This document discusses the strengths of the agreement and how it can help you work and apply for benefits. If the agent is required to contribute to social security in more than one country or to contribute a higher amount overall than if he has stayed in the country of origin, the employer must check whether he is paying these additional costs on behalf of the worker. Beyond the contribution dilemma, the employer must also decide how to manage the situation when the emigrant loses all entitlement to benefits because of the international allowance. All of these agreements are based on the concept of shared responsibility. Responsibility-sharing agreements are reciprocal. Under each agreement, partner countries make concessions to their social security qualification rules so that those covered by the agreement have access to payments that they may not be eligible for. The responsibility for social security is thus distributed among the countries in which a person has lived during his or her working years and where the person is able to obtain potential rights. In general, it is possible to access a pension from one country in the second country, although the paying country retains some discretion with regard to the exchange and delivery mechanisms used. In 2019, the United States and the French Republic recalled, through diplomatic communication, the agreement that the taxes of the French Confederation of Generalisee Contributions (CSG) and the Contribution to the Repayment of Sociate Debt (CRDS) are not social charges covered by the social security agreement between the two countries. As a result, the IRS will not challenge foreign tax credits for CSG and CRDS payments on the basis that the social security agreement applies to these taxes. If a worker is not entitled to benefits in his country of origin or in the host country because the deadlines are not met, a totalization agreement between the two countries can provide a solution. The agreement allows the worker to add up the time spent between the two sites and to recover social security benefits in one of the countries, provided that a minimum amount is reached in one or both countries.

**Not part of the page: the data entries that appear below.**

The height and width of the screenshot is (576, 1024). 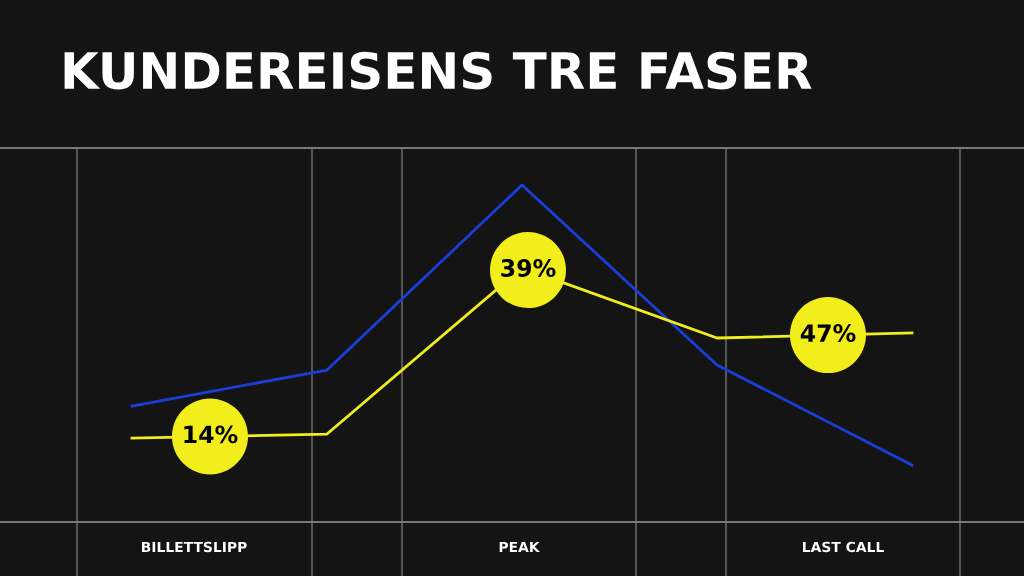 I want to click on text: PEAK, so click(x=520, y=547).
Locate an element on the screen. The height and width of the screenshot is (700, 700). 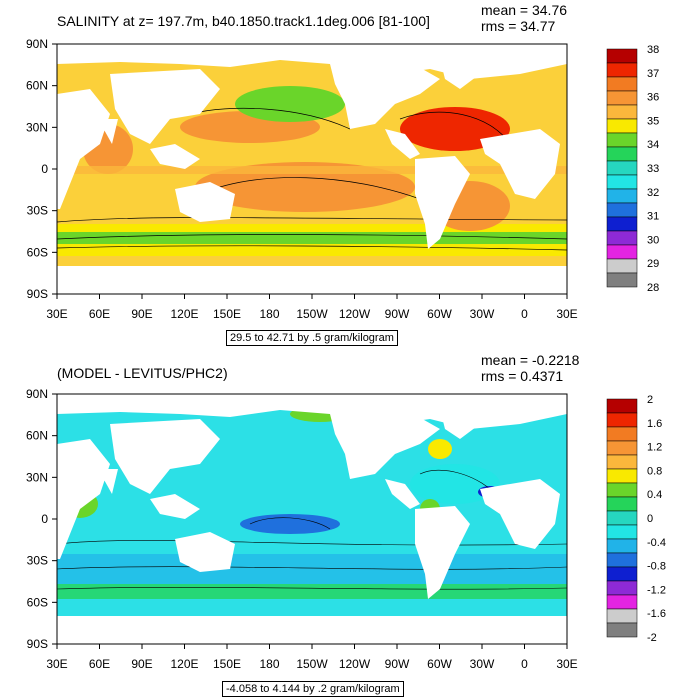
panel2-na-cyan is located at coordinates (455, 484).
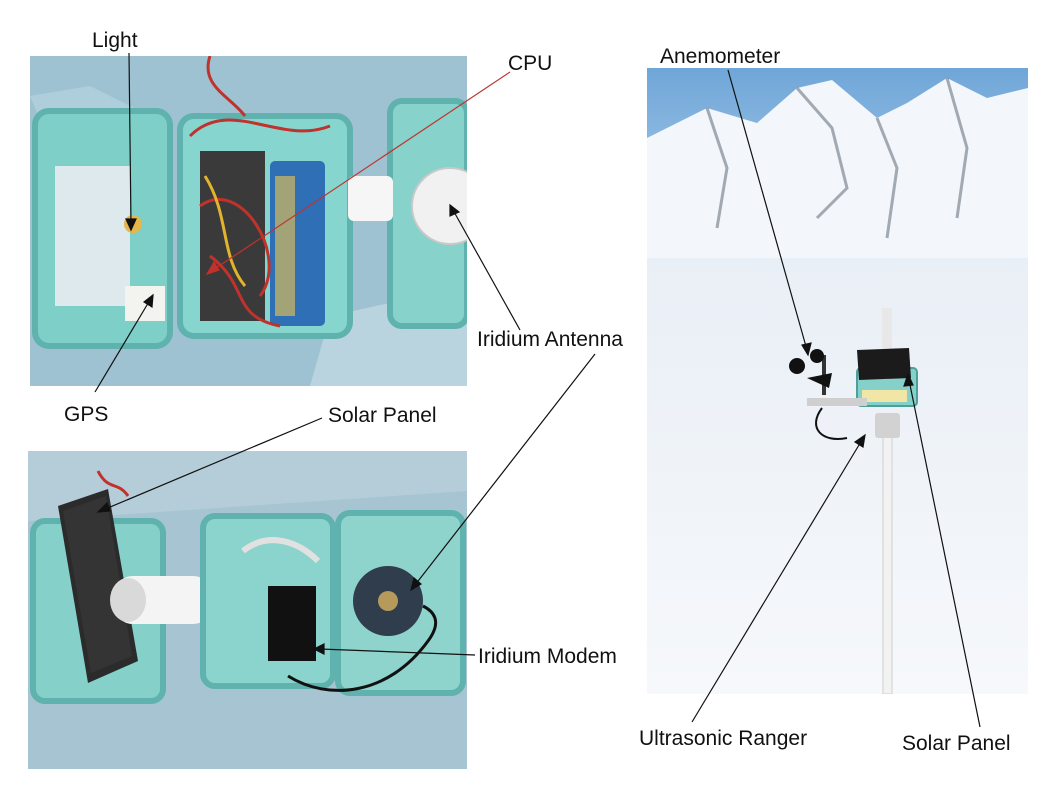 This screenshot has height=794, width=1058. What do you see at coordinates (104, 507) in the screenshot?
I see `solar-panel-left-arrowhead` at bounding box center [104, 507].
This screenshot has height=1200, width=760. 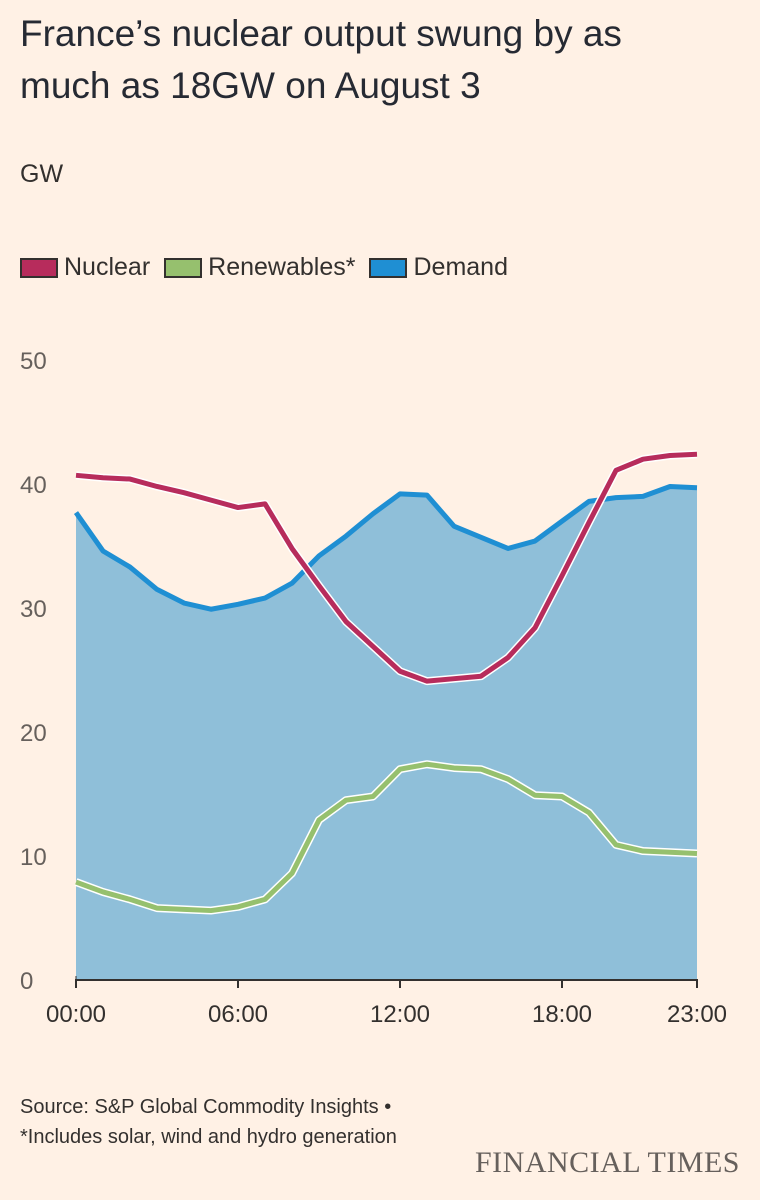 I want to click on legend-item-nuclear: Nuclear, so click(x=85, y=268).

If, for example, in the United States, the combined credits in both countries allow the worker to meet the eligibility requirements, a partial benefit may be paid on the basis of the proportion of the person`s total career in the paying country. Normally, people who are not U.S. citizens can receive U.S. Social Security benefits when they are outside the U.S., only if they meet certain requirements. However, according to the agreement, you can receive benefits as long as you reside in Spain, regardless of your nationality. If you are not an American or a Spanish citizen and you live in another country, you cannot receive benefits. The restrictions on U.S. services are explained in the social brochure Security – Your Payments While You Are Outside The United States (publication No. 05-10137). Spain and Portugal are covered by both a bilateral agreement and the Treaty of the Ibero-American Social Security Organization. The main condition for collecting social benefits in retirement is the contribution to a plan. In some cases, the recovery of pension benefits requires that the worker has contributed to the social security program and worked in that country for a period of time.
The Data Protection Act requires us to inform you that we are entitled to collect this information until Section 233 of the Social Security Act. Although it is not mandatory for you to provide the information to the Social Security Administration (SSA), a coverage certificate can only be issued if an application has been received.